• **Records for the task**:
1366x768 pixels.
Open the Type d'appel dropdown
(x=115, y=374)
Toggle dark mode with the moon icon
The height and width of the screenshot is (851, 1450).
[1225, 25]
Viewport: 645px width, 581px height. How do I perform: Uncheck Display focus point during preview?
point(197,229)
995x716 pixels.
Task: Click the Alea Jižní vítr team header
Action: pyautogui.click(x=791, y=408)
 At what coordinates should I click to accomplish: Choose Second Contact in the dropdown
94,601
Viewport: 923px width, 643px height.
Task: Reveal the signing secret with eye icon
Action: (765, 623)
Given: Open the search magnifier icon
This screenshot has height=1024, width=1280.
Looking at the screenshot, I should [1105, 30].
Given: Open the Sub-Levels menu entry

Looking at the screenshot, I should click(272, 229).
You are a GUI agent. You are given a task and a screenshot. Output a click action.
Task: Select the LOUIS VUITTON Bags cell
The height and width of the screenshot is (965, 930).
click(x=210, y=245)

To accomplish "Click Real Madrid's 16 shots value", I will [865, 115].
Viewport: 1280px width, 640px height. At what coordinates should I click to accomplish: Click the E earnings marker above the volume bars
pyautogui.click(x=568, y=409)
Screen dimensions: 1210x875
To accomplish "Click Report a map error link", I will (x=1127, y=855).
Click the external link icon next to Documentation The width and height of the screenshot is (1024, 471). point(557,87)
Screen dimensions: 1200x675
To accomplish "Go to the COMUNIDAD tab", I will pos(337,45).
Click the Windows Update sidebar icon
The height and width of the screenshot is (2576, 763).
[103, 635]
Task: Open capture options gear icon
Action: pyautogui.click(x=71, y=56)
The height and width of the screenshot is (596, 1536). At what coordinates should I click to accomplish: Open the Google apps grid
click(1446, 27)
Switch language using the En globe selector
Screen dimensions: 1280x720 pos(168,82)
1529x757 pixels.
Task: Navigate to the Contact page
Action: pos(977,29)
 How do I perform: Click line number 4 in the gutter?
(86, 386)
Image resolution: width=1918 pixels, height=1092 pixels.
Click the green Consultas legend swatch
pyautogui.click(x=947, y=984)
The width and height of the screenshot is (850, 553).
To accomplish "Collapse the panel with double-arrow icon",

• **Problem to solve**: Reprint the complete listing exactly.

• **Result of the task**:
1366x768 pixels.
Open the Type d'appel dropdown
(x=115, y=374)
Toggle dark mode with the moon icon
The height and width of the screenshot is (851, 1450).
[1225, 25]
Viewport: 645px width, 581px height. How do I perform: Uncheck Display focus point during preview?
point(197,229)
995x716 pixels.
Task: Click the Alea Jižní vítr team header
Action: pyautogui.click(x=791, y=408)
 At what coordinates should I click to accomplish: Choose Second Contact in the dropdown
94,601
Viewport: 923px width, 643px height.
Task: Reveal the signing secret with eye icon
Action: (765, 623)
Given: Open the search magnifier icon
This screenshot has height=1024, width=1280.
Looking at the screenshot, I should [1105, 30].
Given: Open the Sub-Levels menu entry

Looking at the screenshot, I should click(272, 229).
You are a GUI agent. You are given a task and a screenshot. Output a click action.
Task: Select the LOUIS VUITTON Bags cell
The height and width of the screenshot is (965, 930).
click(x=210, y=245)

To accomplish "Click Real Madrid's 16 shots value", I will [865, 115].
Viewport: 1280px width, 640px height. At what coordinates should I click to accomplish: Click the E earnings marker above the volume bars
pyautogui.click(x=568, y=409)
Screen dimensions: 1210x875
To accomplish "Click Report a map error link", I will (x=1127, y=855).
Click the external link icon next to Documentation The width and height of the screenshot is (1024, 471). point(557,87)
Screen dimensions: 1200x675
To accomplish "Go to the COMUNIDAD tab", I will pos(337,45).
Click the Windows Update sidebar icon
The height and width of the screenshot is (2576, 763).
[103, 635]
Task: Open capture options gear icon
Action: pyautogui.click(x=71, y=56)
The height and width of the screenshot is (596, 1536). At what coordinates should I click to accomplish: Open the Google apps grid
click(1446, 27)
Switch language using the En globe selector
Screen dimensions: 1280x720 pos(168,82)
1529x757 pixels.
Task: Navigate to the Contact page
Action: pos(977,29)
 How do I perform: Click line number 4 in the gutter?
(86, 386)
Image resolution: width=1918 pixels, height=1092 pixels.
Click the green Consultas legend swatch
pyautogui.click(x=947, y=984)
The width and height of the screenshot is (850, 553).
To accomplish "Collapse the panel with double-arrow icon",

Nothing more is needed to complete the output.